La vi, me vio, la reconocí, me reconoció. Yo, mis niñas desorbitadas, las de los ojos. Ella, que a la vergüenza mordisqueaba el rebozo. De bolita. De Santa María legítimo. Yo, estupefacto: «Pero usted, el famoso jorobado, convertido en mujer. Un varón de los calados, hoy todo un travestí!» «¡Travestí, sí, pero calado nunca, que soy virgencito; y miénteme la madre, pero no ese apodo que me sabe a lumbre en ayunas y es el que me tiene con corsé y un chichero color mamey que me está calando el pellejo. Por vida suya, dígame joto como todos, pero no jorobado. Si me ve ejerciendo de pozolera es porque mil veces prefiero que me motejen de Bugambilia, mi nombre de guerra, y no de jorobado». Válgame. Dejé maniobrando entre sopes y tortas ahogadas al jorobado; a la señorita Buga, quise decir. Ah, el ente humano, esa incógnita…
Peor todavía resultó el adolescente aquel, condiscípulo mío de primeras letras en la vieja escuela oficial, cabecita dura y refractaria a misterios como aquel de que acento si la palabra es esdrújula, y oriente donde sale el sol y poniente donde se oculta. ¿0 era el norte? Quien impartía la clase era un ente improvisado de profesor, zafio él, insensible, golpeador e ignorante, que ofreció el pase automático a quien aceptara un oficio que me repugna describir:

Cualquier día de aquellos, a media mañana y en plena clase, entre los 25,30 palurdos que componíamos el grupo escolar, se producía un mal olor. Frijoles, guache, guamúchiles, ¿se imaginan? Ahí el requerimiento del profesor, y ahí el oficiante, gustoso de ganarse el pase automático: convertido en sabueso y en cuatro patas, el Zurrapas, su apodo, husmeaba detrás de cada uno de los payos sentados en su mesa-banco. Lento, reconcentrado en su labor, de repente: «¡Fue este, este, el Juancho Llamas, profesor!»

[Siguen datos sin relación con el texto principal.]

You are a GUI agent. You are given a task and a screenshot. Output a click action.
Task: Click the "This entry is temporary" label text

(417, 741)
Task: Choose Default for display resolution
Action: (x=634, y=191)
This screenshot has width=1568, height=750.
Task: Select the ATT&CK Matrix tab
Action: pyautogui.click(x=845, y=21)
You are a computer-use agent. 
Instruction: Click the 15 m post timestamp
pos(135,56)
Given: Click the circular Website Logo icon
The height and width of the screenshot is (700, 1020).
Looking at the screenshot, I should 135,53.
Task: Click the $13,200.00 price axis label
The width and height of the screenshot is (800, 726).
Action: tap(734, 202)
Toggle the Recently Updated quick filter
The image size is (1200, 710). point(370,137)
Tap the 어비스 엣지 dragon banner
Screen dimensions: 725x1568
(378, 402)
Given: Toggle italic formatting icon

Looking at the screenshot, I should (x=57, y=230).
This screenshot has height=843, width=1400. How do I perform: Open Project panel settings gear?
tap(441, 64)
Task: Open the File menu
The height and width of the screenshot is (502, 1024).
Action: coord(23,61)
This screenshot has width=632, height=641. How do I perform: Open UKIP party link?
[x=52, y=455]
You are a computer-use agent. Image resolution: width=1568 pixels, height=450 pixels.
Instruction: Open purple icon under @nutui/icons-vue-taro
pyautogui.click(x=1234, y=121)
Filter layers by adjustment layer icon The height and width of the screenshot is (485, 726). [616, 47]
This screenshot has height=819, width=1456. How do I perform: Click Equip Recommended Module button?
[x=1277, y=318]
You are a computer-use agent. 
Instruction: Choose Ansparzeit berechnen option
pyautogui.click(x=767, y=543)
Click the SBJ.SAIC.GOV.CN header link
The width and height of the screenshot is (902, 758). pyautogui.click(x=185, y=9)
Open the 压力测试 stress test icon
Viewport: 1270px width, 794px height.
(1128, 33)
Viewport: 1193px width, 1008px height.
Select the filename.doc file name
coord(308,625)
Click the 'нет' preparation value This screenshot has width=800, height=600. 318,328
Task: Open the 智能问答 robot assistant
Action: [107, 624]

El cual maloliente, jalado pos los cabellos y a coscorrones con un anillo de este grosor, a lo vergonzoso era expulsado del salón, y cero en la papeleta, «por marrano». El sabueso tenía asegurado el siguiente año escolar.

Y como marcados por el destino: el papá del Zurrapas, el Zurrapas mayor, ejercía un oficio que nadie más: en mi pueblo no existía el drenaje, y la propia escuela, el colegio de niñas, el salón de catecismo y diversos domicilios particulares, se valían para los desechos orgánicos de una caja cubierta con un tablón horadado para satisfacer la cotidiana necesidad. Y como de tanto en tanto las cajas se copeteaban, había que vaciarlas, y ahí estaba el Zurrapas, que de eso sacaba su manutención, y a esto quería yo llegar. Mis valedores:

El oficio del alcahuete ahí sigue, pero el de los Zurrapas ha muerto, y el del gallero precisa de una joroba y un rechazo enfermizo al apodo, y yo digo: lástima; lástima grande que ya no pueda recomendar al casi colega de los Zurrapas que dedique talento, vocación y carácter a vaciar excusados. ¿No sería oficio más digno, más honrado y menos innoble del que ahora ejerce a la vista de todos? ¿La de acondicionar excusados no sería actividad menos degradante que la que hoy ejerce Rubén Aguilar? Y a su edad. Todavía tuviera la cachaza y la desvergüenza de un Luis Ernesto Derbez. Pero Rubén Aguilar, tan decente él cuando vocero de guerrilleros salvadoreños. Mis valedores: ¿tanto se puede descender en la escala de la humana dignidad? ¿Tanto acogotan el hambre y la necesidad, que obliguen al varón a terminar aquerenciándose con la fosa séptica? ¡Vocero presidencial! ¡En el presente sexenio! ¡Dios! En fin. (Allá él.)